I often hear traffic engineers and other people talking about "queuing" in lanes lead up to intersections (for example, near the River Street bridge). It seems to them to be very important to have enough space for vehicles to wait as they transfer between roads. From my computer science perspective, I understand where they are coming from; I have a working familiarity with queueing theory and I am wary of deadlocks. But there is a significant difference between abstract mathematical notion of queues and the reality of human-driven automobile traffic on roads. The flows between roads aren't immutable, and there are a lot of subtle feedback effects which drive patterns of congestion: the very kind of behaviors which are not handled well by queueing theory.

Rose Kennedy Greenway
If I had magical powers, I would wave a wand and make congestion problems disappear for everyone (well, after curing cancer, etc). In reality, when people talk about relieving congestion, they generally mean "add a lane." Perhaps the one lane can only hold 25 vehicles while waiting at a light, and observations have shown that there are 30 vehicles waiting at worst during peak hours -- spilling and blocking the roadway behind them. So the natural suggestion is to add a lane and accommodate up to 50 vehicles. The problem is that with all this extra capacity, more people will make the decision to use the newly widened road for their trips. Also, clearing up the blocked traffic on the feeding road gives more vehicles the opportunity to make the turn.
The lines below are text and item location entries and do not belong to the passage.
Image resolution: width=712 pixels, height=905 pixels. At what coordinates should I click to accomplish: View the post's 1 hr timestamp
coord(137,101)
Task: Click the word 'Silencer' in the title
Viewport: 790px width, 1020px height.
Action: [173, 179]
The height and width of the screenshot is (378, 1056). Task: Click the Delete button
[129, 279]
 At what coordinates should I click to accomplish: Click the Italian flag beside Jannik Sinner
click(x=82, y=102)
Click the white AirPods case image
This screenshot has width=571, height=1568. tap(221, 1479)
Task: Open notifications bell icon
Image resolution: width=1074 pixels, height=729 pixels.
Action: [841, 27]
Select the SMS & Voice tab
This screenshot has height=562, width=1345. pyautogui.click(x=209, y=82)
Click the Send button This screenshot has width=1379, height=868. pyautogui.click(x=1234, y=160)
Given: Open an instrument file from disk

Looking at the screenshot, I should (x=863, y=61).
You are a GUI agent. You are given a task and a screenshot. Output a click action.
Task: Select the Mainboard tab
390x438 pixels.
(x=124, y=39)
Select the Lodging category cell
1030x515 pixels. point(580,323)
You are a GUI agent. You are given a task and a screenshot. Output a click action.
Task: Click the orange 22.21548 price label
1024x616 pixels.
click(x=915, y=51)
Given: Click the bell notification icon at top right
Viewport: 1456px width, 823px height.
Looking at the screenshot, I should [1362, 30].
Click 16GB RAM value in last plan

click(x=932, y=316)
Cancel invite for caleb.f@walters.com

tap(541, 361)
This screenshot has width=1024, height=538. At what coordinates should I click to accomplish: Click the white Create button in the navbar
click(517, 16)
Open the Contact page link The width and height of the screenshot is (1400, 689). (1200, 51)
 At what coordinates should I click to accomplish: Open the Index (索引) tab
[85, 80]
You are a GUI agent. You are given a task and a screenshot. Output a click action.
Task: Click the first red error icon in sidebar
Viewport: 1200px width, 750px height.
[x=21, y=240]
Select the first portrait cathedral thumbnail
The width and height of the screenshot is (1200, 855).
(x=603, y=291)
As a result, the newly widened roads ends up overflowing with 55 vehicles instead of 30. It's just another case of 'the fundamental law of highway congestion' which, in econ-speak says: elasticity of vehicle kilometers traveled to lane kilometers is close to 1. In normal person-speak, that means that car traffic almost always fills up available road space (see also: Downs-Thomson paradox).

Near Sullivan Square
Now if adding a lane actually worked, had low costs and little other impact, there would be hardly much more to say about this. But without a magic wand, that is not the case. Expanding roadways in urban neighborhoods causes direct harm to the inhabitants of that area. It is more difficult to walk across wider roadways, it is more dangerous to be around them, and there is more pollution from the added vehicles. So by choosing to widen a road, it is likely that you have failed to solve the congestion problem, and you've made life worse for residents and other people in the area.